Primary Care Corner with Geoffrey Modest MD: CDC Circumcision Guidelines

By: Dr. Geoffrey Modest

The CDC just came out with final recommendations targeting provider counseling regarding male circumcision (not yet available on the CDC website). The focus of these recommendations is to help with prevention of HIV, sexually transmitted infections (STIs), etc.

They note the following:

–The final decision about male circumcision is not only based on health considerations, but includes a variety of social, cultural, ethical and religious considerations

–3 African studies (with very high baseline prevalence of HIV) have shown a 50-60% decreased risk of HIV transmission with circumcision of men engaged in penile-vaginal sex. Additionally, there was a 30% decreased transmission of HSV-2 (herpes simplex virus type-2) and HPV (human papilloma virus). Note: most new HIV infections in the US occur in men who have sex with men (MSM), for which there are no data that circumcision is effective.

Their formal recommendations:

–HIV risk assessment should be done on all who are at risk of acquiring HIV from heterosexual sex (though seems to me that this should include homosexual sex……)

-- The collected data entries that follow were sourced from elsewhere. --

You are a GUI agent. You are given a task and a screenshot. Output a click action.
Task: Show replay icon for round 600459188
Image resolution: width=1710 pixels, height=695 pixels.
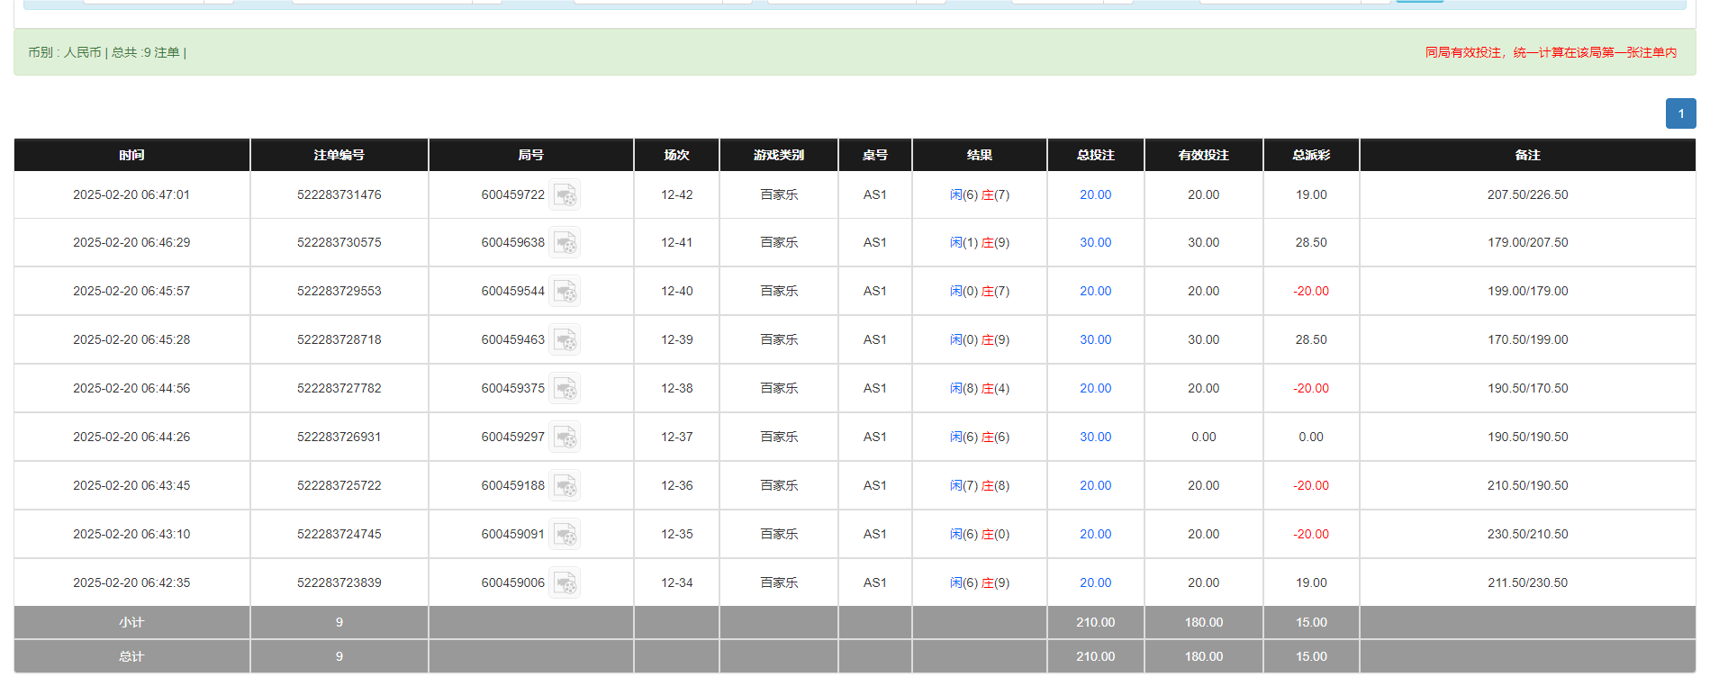565,486
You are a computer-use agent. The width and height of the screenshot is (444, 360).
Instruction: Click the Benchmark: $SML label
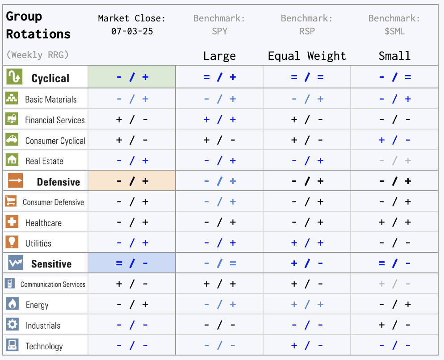click(x=394, y=25)
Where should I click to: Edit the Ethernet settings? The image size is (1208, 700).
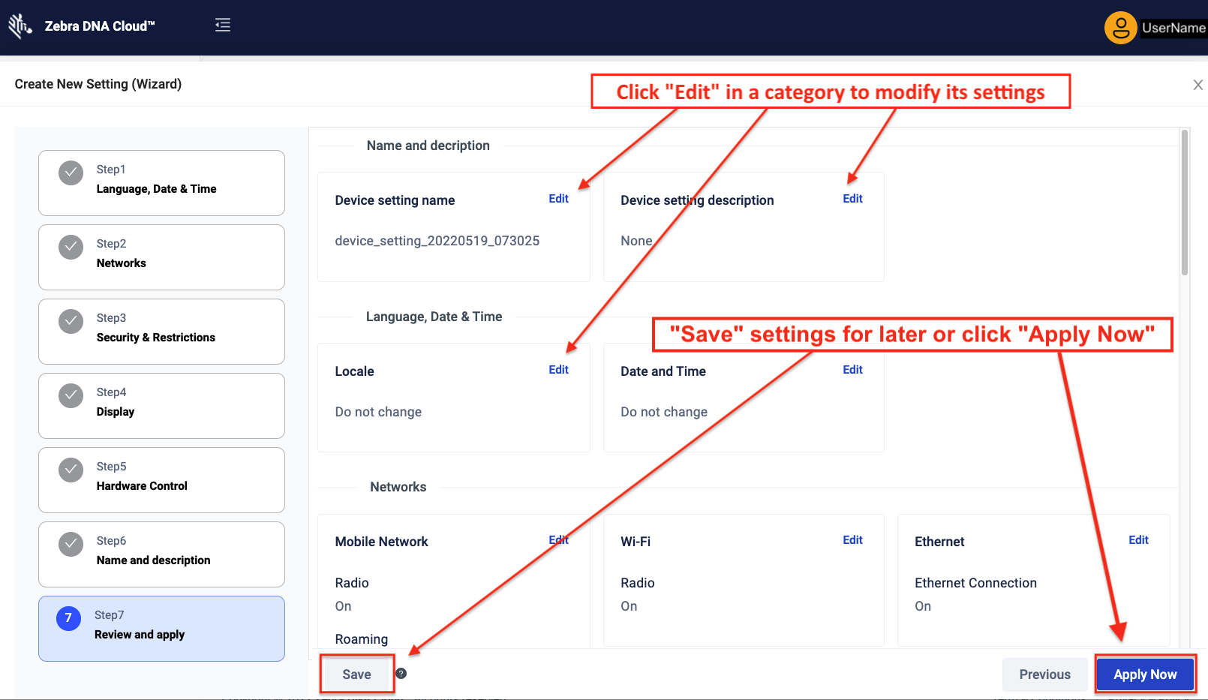pos(1138,540)
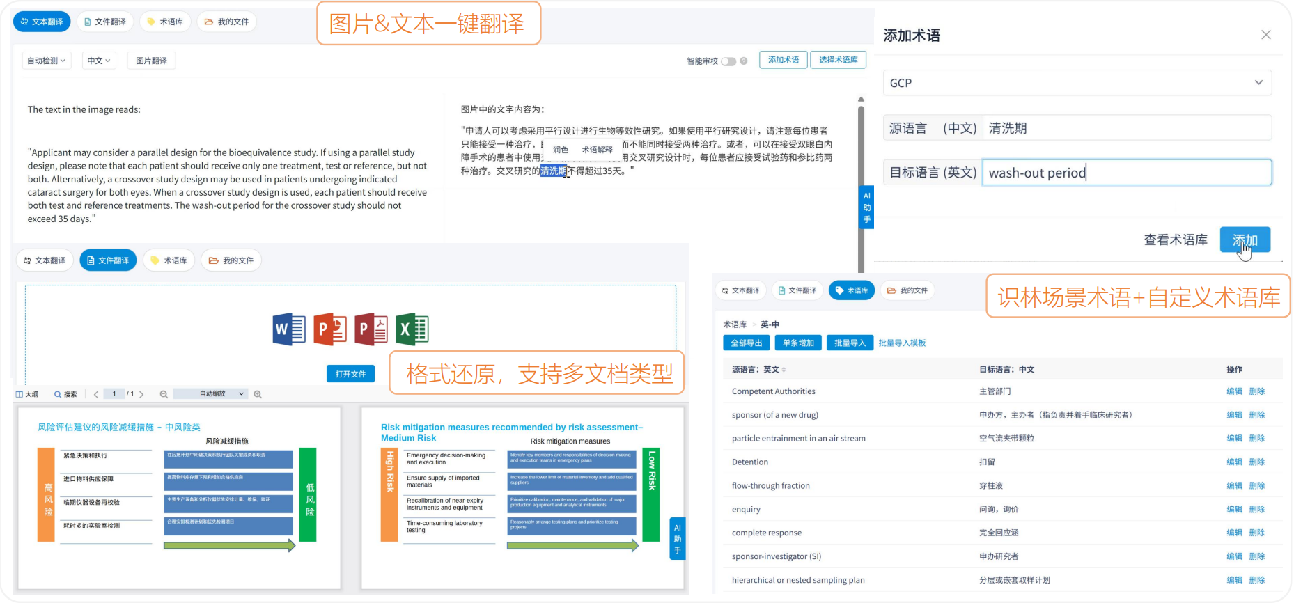This screenshot has width=1294, height=603.
Task: Click the zoom out magnifier in viewer toolbar
Action: 164,394
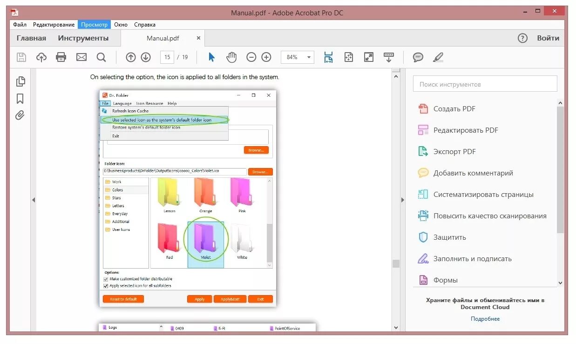
Task: Select the arrow selection tool
Action: coord(211,57)
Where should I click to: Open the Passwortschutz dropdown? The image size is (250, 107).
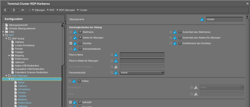click(x=142, y=73)
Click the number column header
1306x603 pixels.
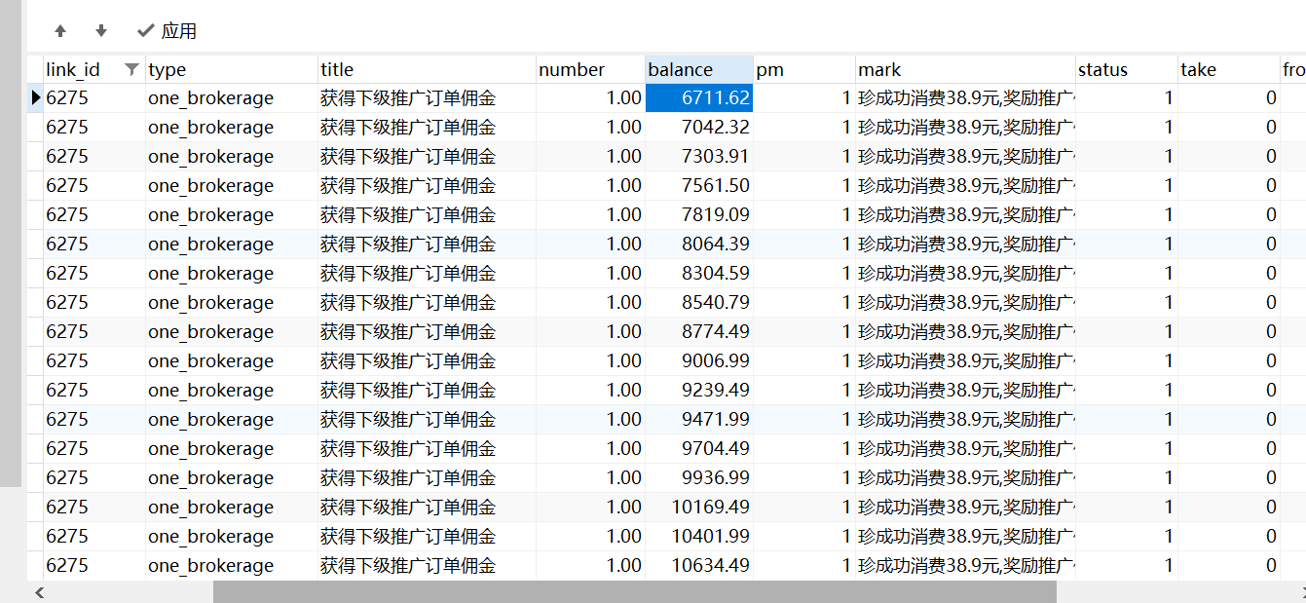(x=572, y=69)
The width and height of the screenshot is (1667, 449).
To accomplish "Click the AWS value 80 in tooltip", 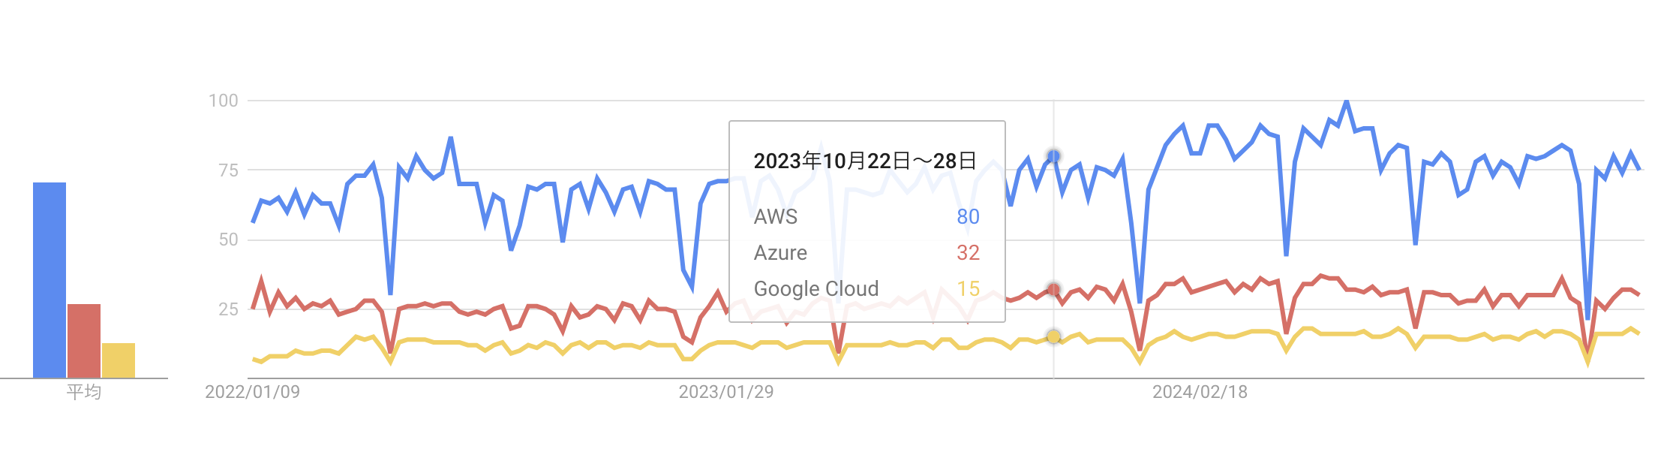I will click(968, 217).
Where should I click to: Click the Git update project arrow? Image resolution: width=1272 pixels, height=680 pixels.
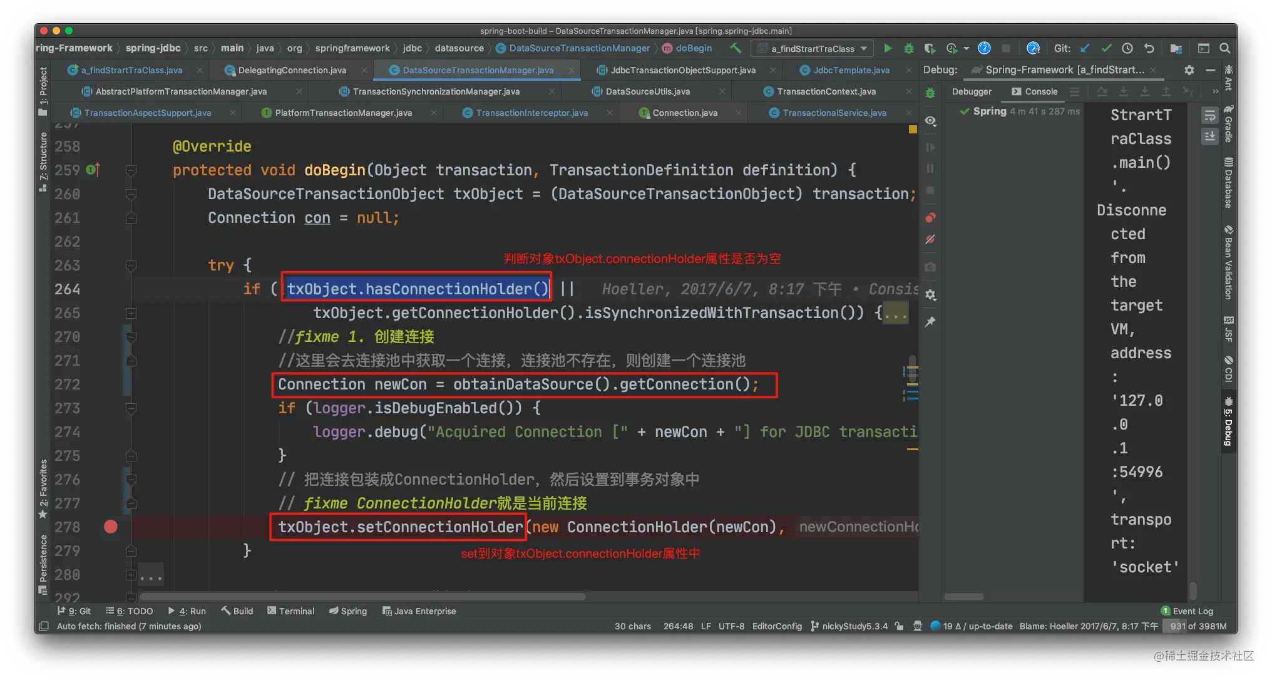[1085, 48]
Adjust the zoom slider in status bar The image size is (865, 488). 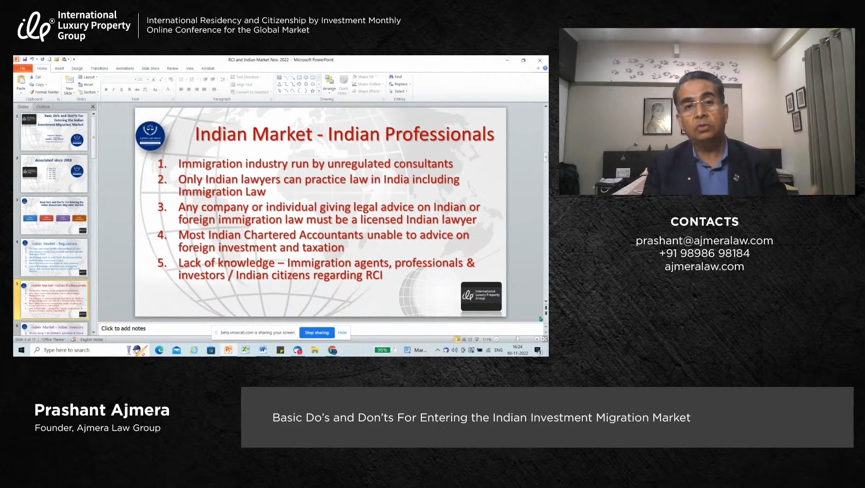point(517,339)

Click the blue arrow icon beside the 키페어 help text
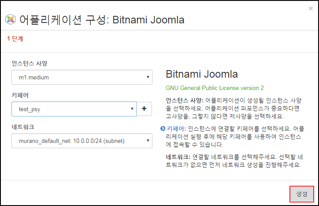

​–Adolescents and men having heterosexual sex should be informed that circumcision reduces but does not eliminate potential transmission of HIV and other STIs, though there are no data for oral or anal sex. Also no data that circumcision reduces risk of transmission to women (though in the US, 10% of new HIV infections are from women to men, so the data suggest these men may benefit)

–After circumcision, avoid sex until the wound is healed

–Although some epidemiologic data suggest protection by circumcision for MSM who have insertive rectal sex, there are no convincing data to confirm this, and it is biologically unlikely that there is any protection for the anal-receptive partner

–Risks and benefits of circumcision should be reviewed with patient​

–In terms of neonatal circumcision, parents should know that circumcised males are less likely to get urinary tract infections (which are pretty uncommon, anyway), balanitis, HIV/STIs as above, penile cancer (also uncommon) and possibly prostate cancer

–Timing of neonatal circumcision: parents should know that neonatal circumcision is safer and heals more rapidly than when done in older boys and men, and costs less. though most of benefits are after the male is sexually active

–Complications: in newborns up to age 9, <0.5% and mostly bleeding/inflammation/need for corrective procedures. In those >10yo, 5% with complications as above and penile wounds. The American Academy of Pediatrics taskforce states that benefits outweigh risks for families who desire it.